If the extended properties of a message are changed initiated by a service, you can set the storage server message base and update the session view, for example, tip in the Q&A scenario. The change is time-sensitive and only needs to be transmitted to the client through, and the server does not need to store the change. The solution also opens up the possibility of personalized changes and presentation of messages in the future.

3. Product effect

V. Summary and prospect

So far, our chat assistant has developed a set of general intention identification process framework, which can realize the three intention identification of bargaining, greeting and question and answer, guide the majority of individual sellers to have a good chat with the buyers, and help the sellers to quickly add more detailed commodity information. Function of online chat little helper, utilization rate is higher, compared to the experimental barrels contrast barrels, response rates relative increase of 4%, in the negotiation scenario, the card issued by experimental bucket compared to the control of barrel relative increase of 4%, clinch a deal the conversion from data, it also proves that we really before, lead sales chat, has positive effect to the transaction, It provides the possibility for the continued evolution of the project.

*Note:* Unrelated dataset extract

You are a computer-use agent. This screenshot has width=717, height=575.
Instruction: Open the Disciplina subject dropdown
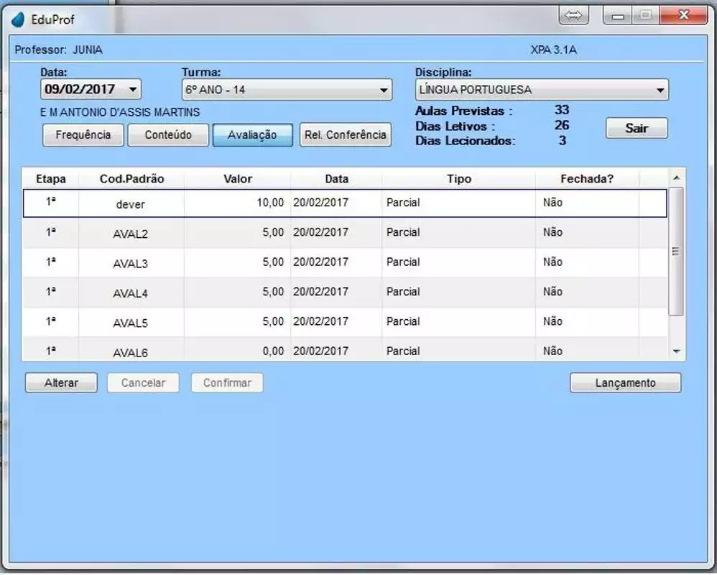[660, 91]

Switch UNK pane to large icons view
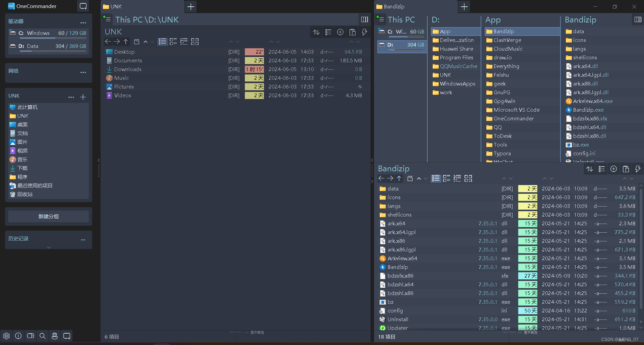tap(195, 42)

I believe that friendly communication can warm people’s hearts and bring them closer. This is true in the real world as well as online communication. In the future, we will continue to iteratively optimize the chat assistant, and explore more intention identification scenes in the horizontal direction, such as free mail, place of shipment, etc. At the same time, we will further explore the commodity information identification scenes that are most involved in the chat, so as to help sellers better improve and supplement commodity information. In short, the chatterbox assistant of the future will have a richer and more practical skill tree, making her smarter and better at understanding you.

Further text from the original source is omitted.